In order to address the lack of suitable models of age-related metabolic disease in particular type 2 diabetes and its associated complications mice from the Harwell Ageing Screen (HAS), a G3 recessive ENU mutagenesis screen [ageing G3 pedigrees to 18 months of age (Fig. 2)] has incorporated a specific metabolism screen. Males (approximately 50/pedigree) are tested in a longitudinal study with body composition, clinical biochemistry markers and glucose tolerance followed over the lifespan of the animals. Phenodeviants within pedigrees are SNP mapped to identify candidate regions and the causative mutation identified by whole-genome generation sequencing (WGS) of the founder G1 male. Gene identification without inheritance testing is paramount to the quick identification of causative genes in an aged mouse model.

Fig. 2
figure 2

A schematic of the breeding scheme for the Harwell Ageing Mutagenesis screen. C57BL/6 J males are ENU treated and breed to C3H/HeH females to produce G1s. G1 males are further backcrossed to C3H/HeH. G2 females are mated with their G1 founder to allow the identification of recessive mutations in the G3 generation, which enter the phenotyping pipelines. Each individual G3 mouse will carry a range of ENU-induced mutations that will be homozygous, heterozygous or wild type for any given mutation. Identifying multiple mice with the same phenotype allows the identification of the causative mutation by mapping as the ENU-induced mutations will only be present in regions of the genome derived from the founder (G0) strain, in this case C57BL/6 J

Body composition is measured with Echo MRI at 3, 6, 12 and 18 months, early time points are included to identify early onset obesity models which can be followed over the progression of disease and to identify onset of metabolic disease over the lifespan of the mouse.
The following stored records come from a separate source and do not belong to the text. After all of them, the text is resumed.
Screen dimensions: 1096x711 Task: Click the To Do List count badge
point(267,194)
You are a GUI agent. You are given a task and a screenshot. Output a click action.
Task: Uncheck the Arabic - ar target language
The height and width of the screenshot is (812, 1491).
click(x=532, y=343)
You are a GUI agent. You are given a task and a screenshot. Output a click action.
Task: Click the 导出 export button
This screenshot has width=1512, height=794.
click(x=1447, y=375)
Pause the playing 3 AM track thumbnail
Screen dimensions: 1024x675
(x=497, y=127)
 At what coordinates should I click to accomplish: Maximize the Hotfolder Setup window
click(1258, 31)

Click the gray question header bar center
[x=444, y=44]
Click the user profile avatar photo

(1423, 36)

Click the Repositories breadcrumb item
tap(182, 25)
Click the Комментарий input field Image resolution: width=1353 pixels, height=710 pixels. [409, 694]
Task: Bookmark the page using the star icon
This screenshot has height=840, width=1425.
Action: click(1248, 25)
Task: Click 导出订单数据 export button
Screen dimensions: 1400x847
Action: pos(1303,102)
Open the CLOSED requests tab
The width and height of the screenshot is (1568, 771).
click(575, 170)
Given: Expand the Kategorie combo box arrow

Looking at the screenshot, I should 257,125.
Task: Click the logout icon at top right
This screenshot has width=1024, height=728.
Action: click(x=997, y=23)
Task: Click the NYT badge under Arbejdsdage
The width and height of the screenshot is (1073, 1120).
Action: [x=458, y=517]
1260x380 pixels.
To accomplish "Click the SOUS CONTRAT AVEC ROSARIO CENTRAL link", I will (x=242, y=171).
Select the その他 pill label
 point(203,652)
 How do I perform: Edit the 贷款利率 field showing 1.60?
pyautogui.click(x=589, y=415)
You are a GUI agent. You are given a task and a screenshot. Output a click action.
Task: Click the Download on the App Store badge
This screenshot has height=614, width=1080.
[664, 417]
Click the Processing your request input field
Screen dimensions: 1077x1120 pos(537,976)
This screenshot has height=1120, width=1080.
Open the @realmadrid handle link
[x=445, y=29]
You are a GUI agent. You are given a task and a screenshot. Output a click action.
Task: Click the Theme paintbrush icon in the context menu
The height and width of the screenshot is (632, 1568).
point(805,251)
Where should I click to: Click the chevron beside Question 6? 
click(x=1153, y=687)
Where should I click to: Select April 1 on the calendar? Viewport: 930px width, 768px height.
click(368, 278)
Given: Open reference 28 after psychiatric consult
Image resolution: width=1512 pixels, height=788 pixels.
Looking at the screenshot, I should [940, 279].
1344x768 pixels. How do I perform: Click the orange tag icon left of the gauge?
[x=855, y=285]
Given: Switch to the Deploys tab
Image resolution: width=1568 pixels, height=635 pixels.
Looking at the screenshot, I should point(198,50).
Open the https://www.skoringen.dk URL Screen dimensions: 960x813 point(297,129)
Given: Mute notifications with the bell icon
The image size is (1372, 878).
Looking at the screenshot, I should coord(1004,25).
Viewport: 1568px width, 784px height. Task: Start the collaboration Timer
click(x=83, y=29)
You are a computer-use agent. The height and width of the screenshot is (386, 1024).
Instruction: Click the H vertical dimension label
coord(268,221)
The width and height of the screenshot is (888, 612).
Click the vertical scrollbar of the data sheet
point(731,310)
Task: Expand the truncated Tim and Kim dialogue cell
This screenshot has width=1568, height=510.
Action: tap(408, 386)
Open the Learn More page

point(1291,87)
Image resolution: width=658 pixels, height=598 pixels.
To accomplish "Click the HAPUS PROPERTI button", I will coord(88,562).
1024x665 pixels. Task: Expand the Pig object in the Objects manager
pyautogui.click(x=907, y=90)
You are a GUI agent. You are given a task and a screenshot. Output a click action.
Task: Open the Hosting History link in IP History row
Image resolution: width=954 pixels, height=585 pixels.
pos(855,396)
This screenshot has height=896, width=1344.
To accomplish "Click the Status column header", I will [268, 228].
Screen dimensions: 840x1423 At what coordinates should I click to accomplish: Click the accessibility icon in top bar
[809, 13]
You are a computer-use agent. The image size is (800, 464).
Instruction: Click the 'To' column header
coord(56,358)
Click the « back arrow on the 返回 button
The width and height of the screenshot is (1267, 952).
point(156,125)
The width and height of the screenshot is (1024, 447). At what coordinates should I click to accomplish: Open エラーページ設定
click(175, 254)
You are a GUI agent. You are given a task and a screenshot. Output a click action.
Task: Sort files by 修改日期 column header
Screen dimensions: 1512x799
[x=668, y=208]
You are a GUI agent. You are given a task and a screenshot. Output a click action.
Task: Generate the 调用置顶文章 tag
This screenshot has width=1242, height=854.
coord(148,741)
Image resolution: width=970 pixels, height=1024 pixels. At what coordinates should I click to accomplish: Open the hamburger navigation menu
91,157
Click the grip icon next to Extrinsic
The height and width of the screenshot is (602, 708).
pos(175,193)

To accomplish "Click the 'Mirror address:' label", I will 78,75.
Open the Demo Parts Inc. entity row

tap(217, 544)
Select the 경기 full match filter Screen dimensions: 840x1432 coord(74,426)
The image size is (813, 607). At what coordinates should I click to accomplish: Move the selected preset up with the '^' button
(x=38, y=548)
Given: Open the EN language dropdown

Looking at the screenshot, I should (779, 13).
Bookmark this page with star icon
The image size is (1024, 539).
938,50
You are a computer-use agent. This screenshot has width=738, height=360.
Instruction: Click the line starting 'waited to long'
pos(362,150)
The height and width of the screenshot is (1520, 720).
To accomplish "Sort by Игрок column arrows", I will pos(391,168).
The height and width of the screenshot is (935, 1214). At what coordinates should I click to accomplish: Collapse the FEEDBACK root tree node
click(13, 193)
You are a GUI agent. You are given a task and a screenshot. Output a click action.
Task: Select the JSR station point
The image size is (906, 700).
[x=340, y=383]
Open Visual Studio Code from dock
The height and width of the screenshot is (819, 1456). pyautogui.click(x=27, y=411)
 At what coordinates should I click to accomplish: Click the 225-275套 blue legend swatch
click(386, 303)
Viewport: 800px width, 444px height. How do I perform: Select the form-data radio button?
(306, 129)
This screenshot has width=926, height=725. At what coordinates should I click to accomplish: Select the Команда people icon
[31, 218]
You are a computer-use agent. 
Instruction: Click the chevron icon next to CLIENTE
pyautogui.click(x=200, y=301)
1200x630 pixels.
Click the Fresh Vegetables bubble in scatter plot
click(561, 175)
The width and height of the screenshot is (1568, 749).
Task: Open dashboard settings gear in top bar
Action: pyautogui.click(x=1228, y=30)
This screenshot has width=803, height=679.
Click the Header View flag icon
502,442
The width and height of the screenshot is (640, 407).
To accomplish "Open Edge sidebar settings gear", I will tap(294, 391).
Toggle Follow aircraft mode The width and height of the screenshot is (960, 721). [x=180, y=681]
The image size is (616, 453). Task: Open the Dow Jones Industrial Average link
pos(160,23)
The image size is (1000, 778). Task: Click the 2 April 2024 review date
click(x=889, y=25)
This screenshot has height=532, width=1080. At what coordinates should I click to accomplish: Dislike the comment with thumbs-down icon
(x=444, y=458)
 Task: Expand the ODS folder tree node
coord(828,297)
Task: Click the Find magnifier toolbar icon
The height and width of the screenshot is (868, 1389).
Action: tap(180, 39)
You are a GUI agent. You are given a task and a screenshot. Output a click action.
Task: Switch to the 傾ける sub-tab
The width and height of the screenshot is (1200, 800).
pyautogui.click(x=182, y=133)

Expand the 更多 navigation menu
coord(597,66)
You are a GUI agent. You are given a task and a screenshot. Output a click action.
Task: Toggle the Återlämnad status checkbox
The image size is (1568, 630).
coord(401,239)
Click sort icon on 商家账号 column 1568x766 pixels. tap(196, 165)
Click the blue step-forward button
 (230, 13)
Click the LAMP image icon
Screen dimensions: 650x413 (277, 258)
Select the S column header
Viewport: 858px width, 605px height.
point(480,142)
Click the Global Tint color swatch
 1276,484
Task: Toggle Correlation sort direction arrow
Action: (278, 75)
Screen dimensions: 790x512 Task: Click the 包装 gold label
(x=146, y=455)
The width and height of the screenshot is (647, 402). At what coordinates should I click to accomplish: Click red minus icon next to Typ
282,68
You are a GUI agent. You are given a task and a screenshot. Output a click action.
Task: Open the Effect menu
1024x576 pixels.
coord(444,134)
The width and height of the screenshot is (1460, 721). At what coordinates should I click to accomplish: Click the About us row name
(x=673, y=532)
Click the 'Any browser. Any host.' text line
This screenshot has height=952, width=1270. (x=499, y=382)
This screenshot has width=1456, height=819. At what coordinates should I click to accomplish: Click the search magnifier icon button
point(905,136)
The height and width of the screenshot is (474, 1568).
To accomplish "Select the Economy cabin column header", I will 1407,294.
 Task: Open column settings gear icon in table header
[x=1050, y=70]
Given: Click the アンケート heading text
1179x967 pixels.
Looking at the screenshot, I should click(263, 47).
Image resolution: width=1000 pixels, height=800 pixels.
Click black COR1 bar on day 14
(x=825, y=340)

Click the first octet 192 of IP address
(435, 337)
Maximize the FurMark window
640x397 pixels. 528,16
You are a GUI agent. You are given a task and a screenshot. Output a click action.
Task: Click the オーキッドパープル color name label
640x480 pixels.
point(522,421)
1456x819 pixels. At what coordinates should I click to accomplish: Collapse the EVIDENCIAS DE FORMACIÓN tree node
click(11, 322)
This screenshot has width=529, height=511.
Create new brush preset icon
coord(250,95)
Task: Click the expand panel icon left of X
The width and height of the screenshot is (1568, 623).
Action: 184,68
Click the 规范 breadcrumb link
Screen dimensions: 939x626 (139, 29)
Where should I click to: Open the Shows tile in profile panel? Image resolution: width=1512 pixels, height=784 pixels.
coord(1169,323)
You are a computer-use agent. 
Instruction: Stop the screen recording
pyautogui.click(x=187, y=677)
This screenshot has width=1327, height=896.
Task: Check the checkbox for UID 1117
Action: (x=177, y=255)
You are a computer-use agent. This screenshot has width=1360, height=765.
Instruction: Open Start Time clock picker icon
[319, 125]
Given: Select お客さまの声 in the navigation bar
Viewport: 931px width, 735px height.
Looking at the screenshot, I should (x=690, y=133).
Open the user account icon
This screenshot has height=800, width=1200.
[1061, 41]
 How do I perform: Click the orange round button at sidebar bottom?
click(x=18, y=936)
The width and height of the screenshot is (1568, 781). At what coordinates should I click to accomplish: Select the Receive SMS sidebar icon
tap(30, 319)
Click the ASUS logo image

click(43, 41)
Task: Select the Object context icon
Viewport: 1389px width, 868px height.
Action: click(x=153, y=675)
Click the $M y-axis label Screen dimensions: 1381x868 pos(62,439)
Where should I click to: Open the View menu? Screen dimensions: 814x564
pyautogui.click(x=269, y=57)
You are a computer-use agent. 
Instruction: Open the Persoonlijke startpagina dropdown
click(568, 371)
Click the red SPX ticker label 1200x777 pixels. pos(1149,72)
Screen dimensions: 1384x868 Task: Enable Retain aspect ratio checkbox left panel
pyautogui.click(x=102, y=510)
As expected fat mass increases with age, however, potential advantageous body composition genes can be identified in pedigrees where mice remain lean. Females in each cohort can additionally be tested if a body weight phenotype is identified within the males, to give additional statistical power. Body composition is expressed as absolute lean and fat mass in grams and can be used to identify mice with increased lean mass as well as increased fat mass. Data can also be expressed as percentage fat/lean mass to compensate for any observed differences in body size.

Fasted clinical chemistry analysis from tail bleeds is performed at 4, 7 13 and 18 (terminal) months of age. Routinely tests for fasted glucose and fructosamine (glucose homoeostasis), total cholesterol and triglycerides (lipid profile), ALT (liver function) and creatinine (kidney function) are performed at 4, 7, and 13 months, with a full biochemical screen performed on the larger terminal sample. Pedigrees with significantly elevated plasma glucose and/or fructosamine additionally undergo intra-peritoneal glucose tolerance (IPGTT) testing at 5, 8 and 14 months of age, with fasted plasma insulin levels also measured. Additional secondary phenotyping tests can be added to the screen if necessary in order to measure additional metabolic parameters, for example, whole-body oxygen consumption (Oxymax, CLAMs), food intake and activity measured and urine collected. Additionally, all mice with elevated plasma glucose enter vision screening. Additional biochemical tests can also be added to the primary screen for pedigrees with suspected renal or liver disease.

Summary

Ageing results in a series of defined physiological effects that impact on metabolism and has direct effects on other important processes either directly or indirectly resulting in disease. To better understand the pathogenesis of disease, it is important to incorporate the ageing physiology into studies and more importantly into models of disease.